The power blackout in the United States and Canada, Libya’s acceptance of responsibility for the 1988 Lockerbie plane bombing, and the heat-related deaths in France are among the topics in European editorials on Friday.
You don't need a bomb to paralyze a superpower -- you just need to turn off the lights.
La Repubblica from Rome remarked that even if it wasn’t Osama bin Laden who turned off the electricity in the northeastern United States and Canada, the hours that millions of people suffered seem to have been "some sort of horrible dress rehearsal that has led us to the brink of the vulnerability of our times – our absolute dependence on electric power." Anyone who watched the news on CNN , the paper wrote, "will come to the conclusion that you don’t need a nuclear bomb to paralyze a superpower – you just need to unscrew the fuse."

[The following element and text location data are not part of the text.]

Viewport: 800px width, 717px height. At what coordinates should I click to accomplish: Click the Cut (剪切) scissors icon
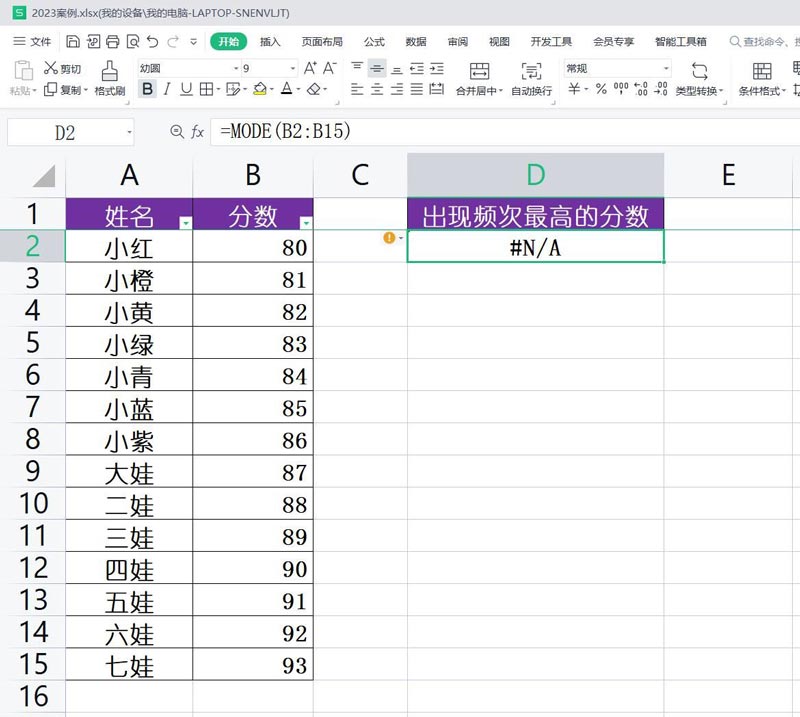coord(51,68)
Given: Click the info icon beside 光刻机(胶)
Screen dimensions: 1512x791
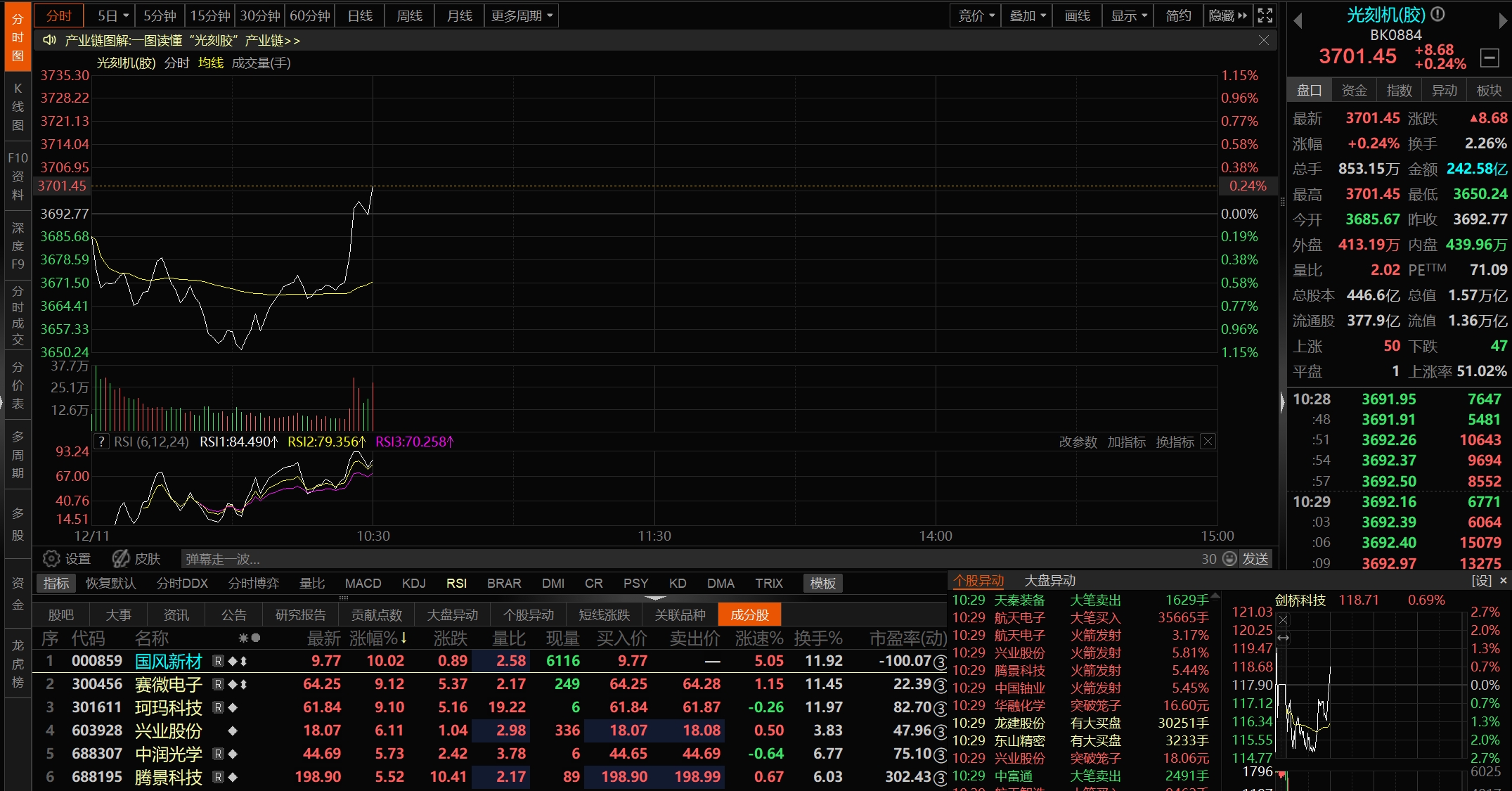Looking at the screenshot, I should tap(1437, 14).
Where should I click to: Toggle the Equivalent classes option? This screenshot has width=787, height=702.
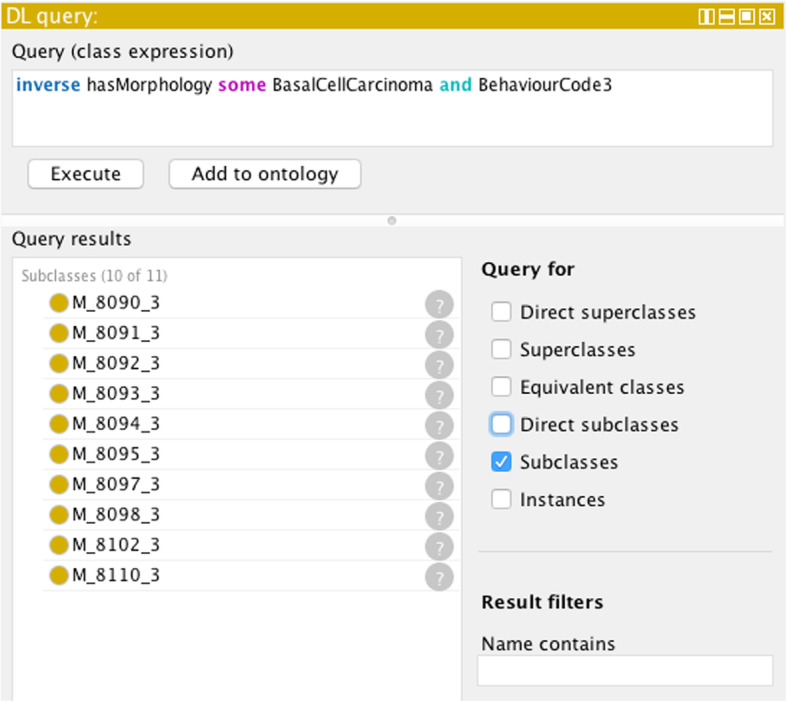pos(501,388)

The Milan-based Corriere della Sera observed that Osama bin Laden has already succeeded in becoming somewhat of a "deus ex machina," who is faulted for whatever disrupts life in the United States. "We don’t know whether his organization can still hit as precisely as on September 11th, 2001," the paper stated, "but we do know that the U.S. has lived with the fear of a new test along those lines ever since."
Meanwhile the French were struggling with problems of their own, namely the unbroken heat wave and the soaring number of deaths claimed by it. The Paris paper Liberation called into doubt statements by the health minister saying over and over again that there wouldn’t be more than 3,000 people dead from heat-related illnesses. The real issue, the paper stated, is how many of these deaths could have been prevented. It said the manner in which politicians dealt with the crisis clearly points to bad management.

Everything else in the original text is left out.